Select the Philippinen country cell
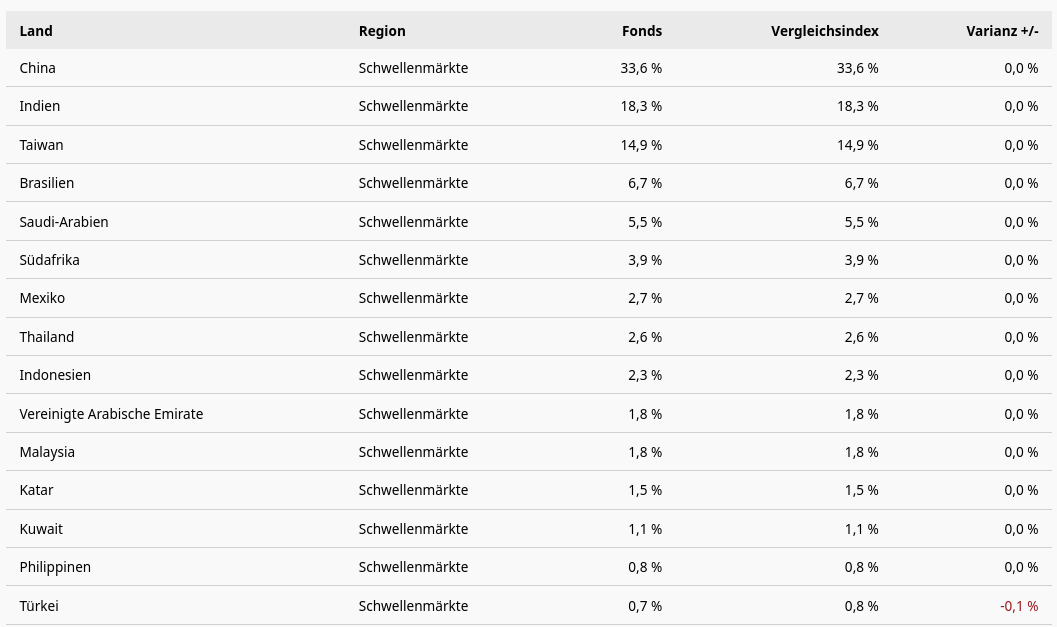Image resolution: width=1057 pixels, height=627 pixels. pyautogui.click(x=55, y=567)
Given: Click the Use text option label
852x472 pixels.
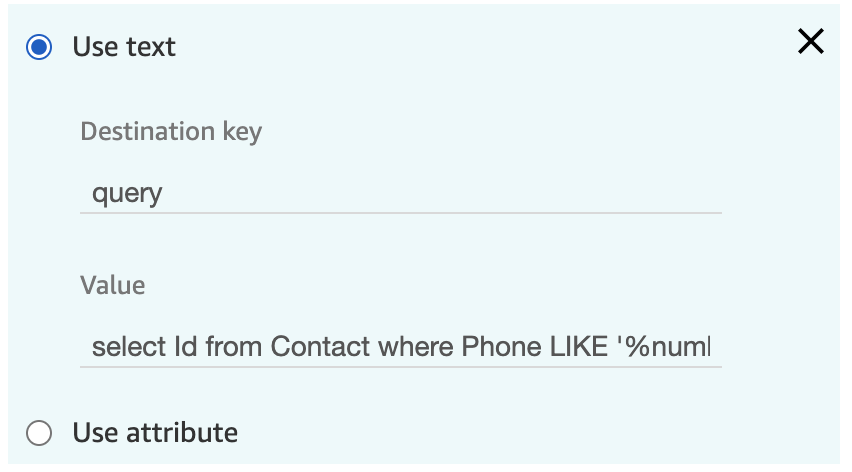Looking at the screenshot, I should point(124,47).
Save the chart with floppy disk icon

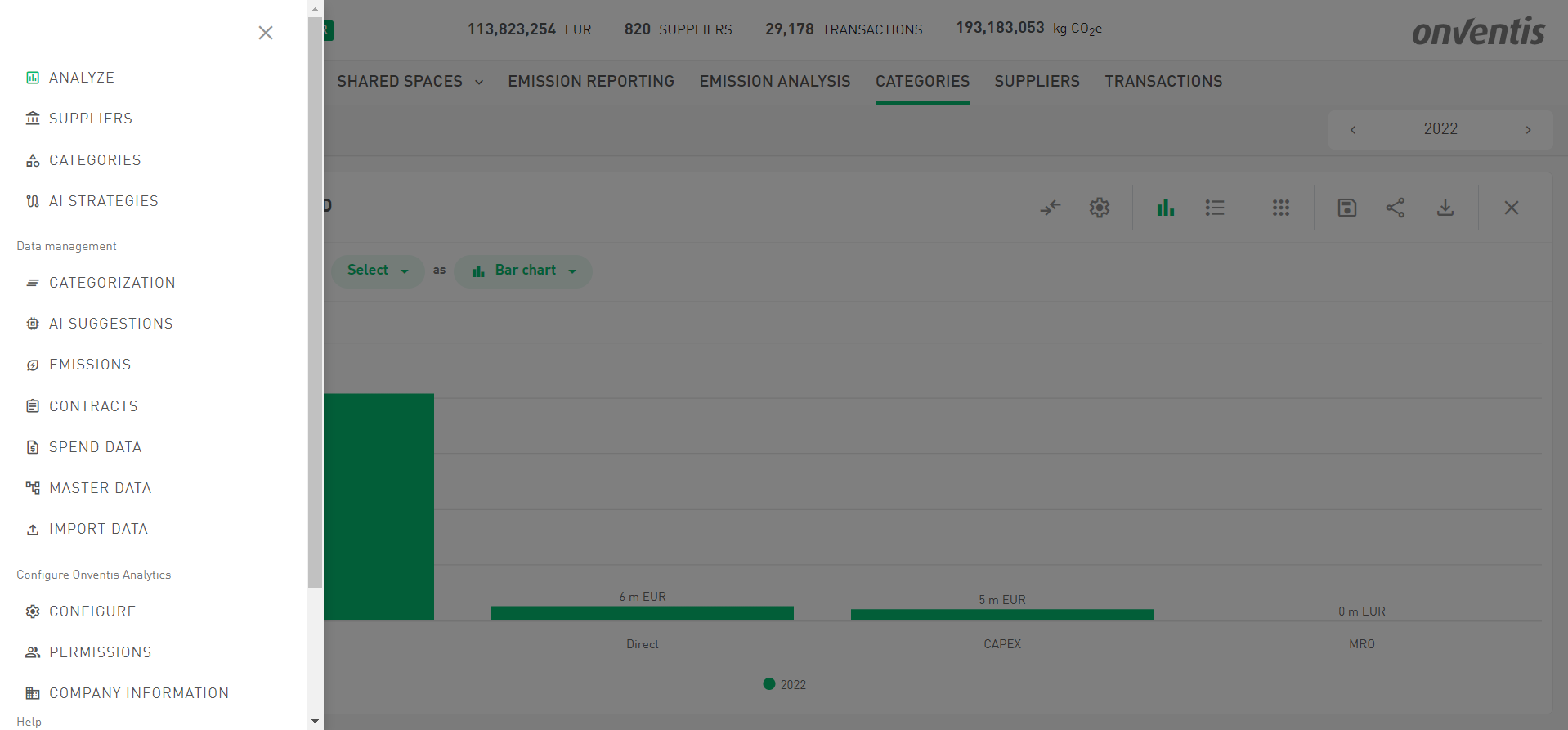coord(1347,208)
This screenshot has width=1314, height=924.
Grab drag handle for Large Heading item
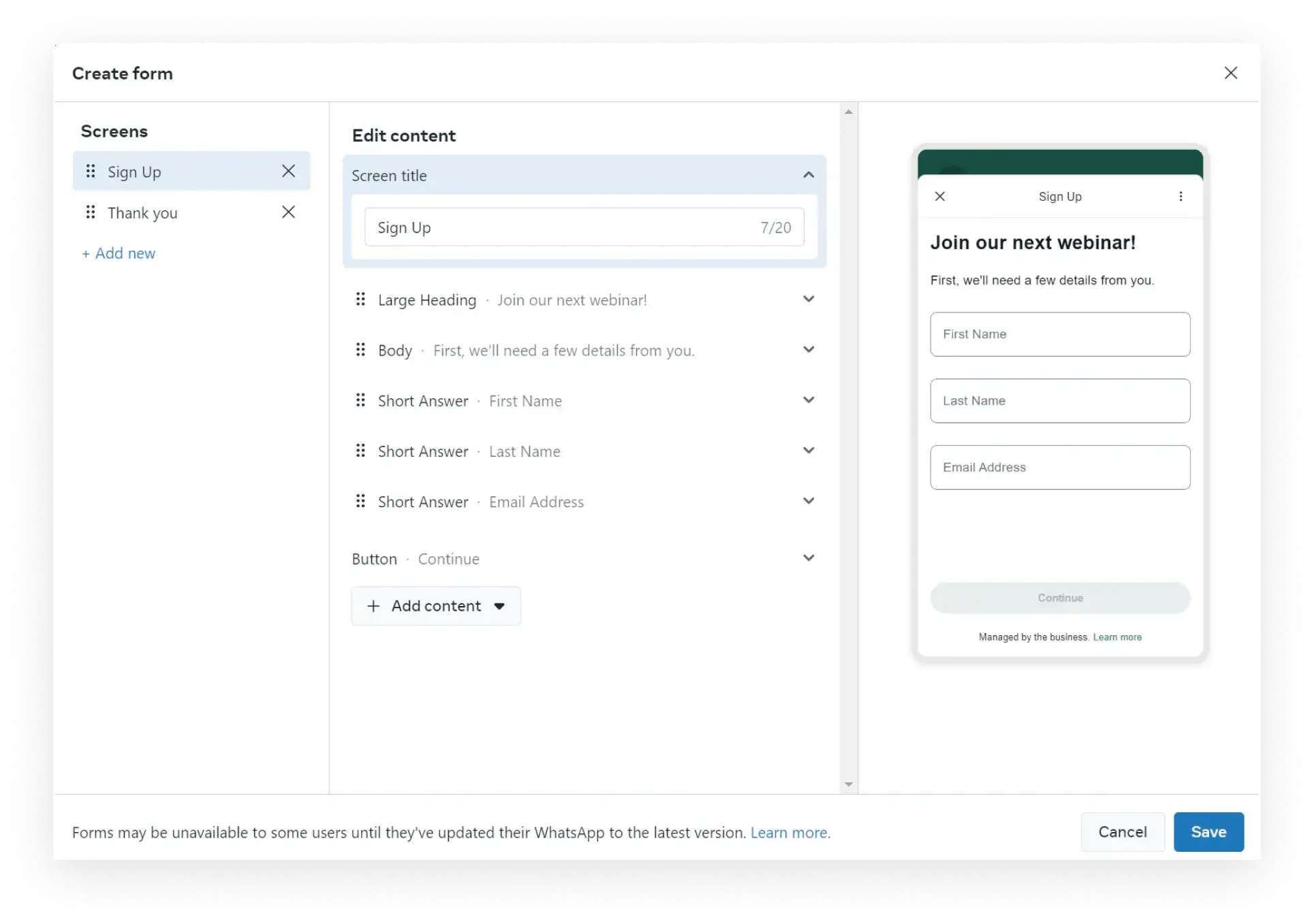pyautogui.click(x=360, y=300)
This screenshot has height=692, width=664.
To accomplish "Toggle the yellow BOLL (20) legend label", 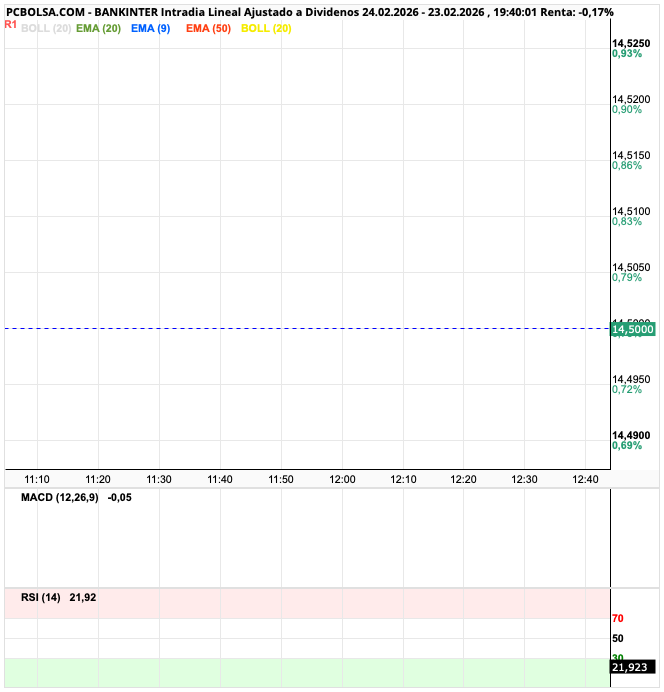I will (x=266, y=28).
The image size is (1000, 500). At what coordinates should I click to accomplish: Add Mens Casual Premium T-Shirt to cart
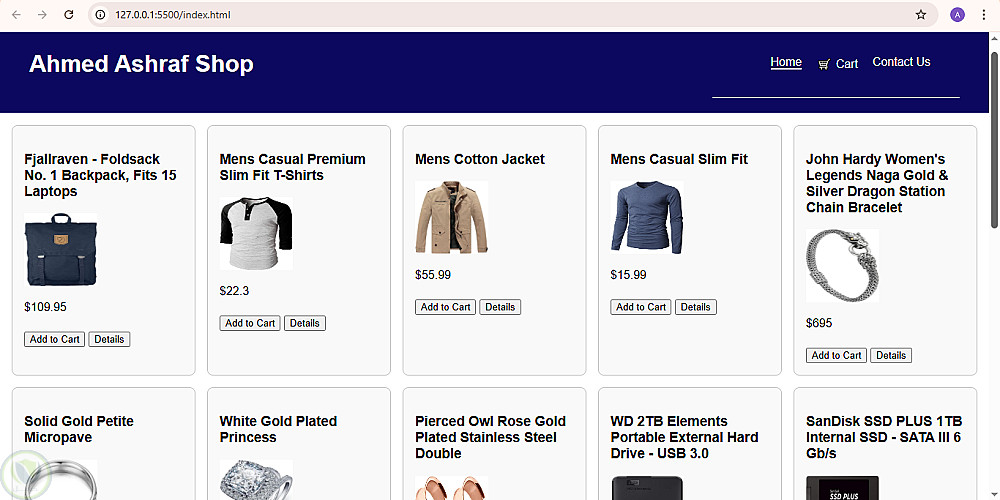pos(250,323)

---------------

DIRECTIONS: Rename "chart" to "graph" in everything from the line containing "Given: Click the Use text option label" down to the line containing "pyautogui.click(x=360, y=300)", and write out only those lines with nothing else changed. Leave the pictures out.

THE ANSWER:
Given: Click the Use text option label
852x472 pixels.
Looking at the screenshot, I should point(124,47).
Save the graph with floppy disk icon

coord(1347,208)
This screenshot has width=1314, height=924.
Grab drag handle for Large Heading item
pyautogui.click(x=360, y=300)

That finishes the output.